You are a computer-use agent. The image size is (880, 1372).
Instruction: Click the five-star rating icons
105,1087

+---+

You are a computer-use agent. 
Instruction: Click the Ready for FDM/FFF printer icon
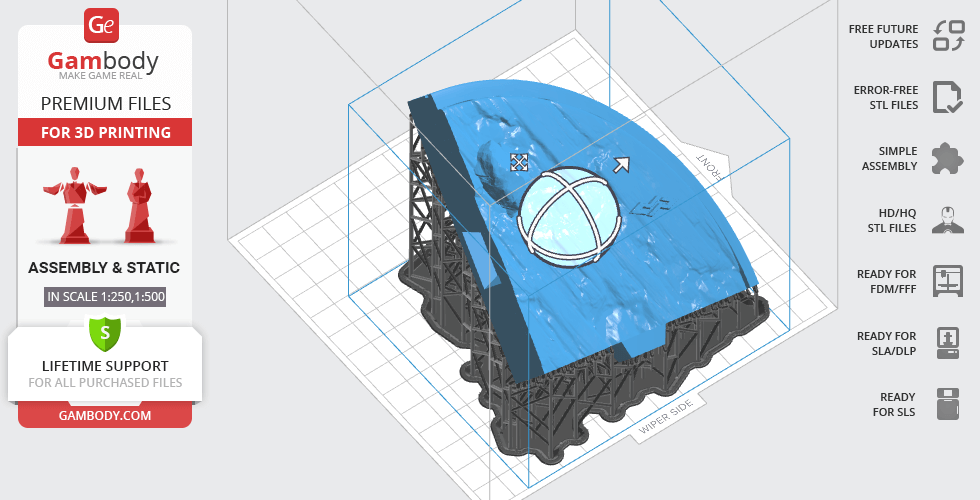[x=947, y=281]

+---+

### What this task involves
Scan the records above for the string "agent", then select every line that holds it.

### Answer space
You are a computer-use agent. The image size is (880, 1372).
You are a computer-use agent. 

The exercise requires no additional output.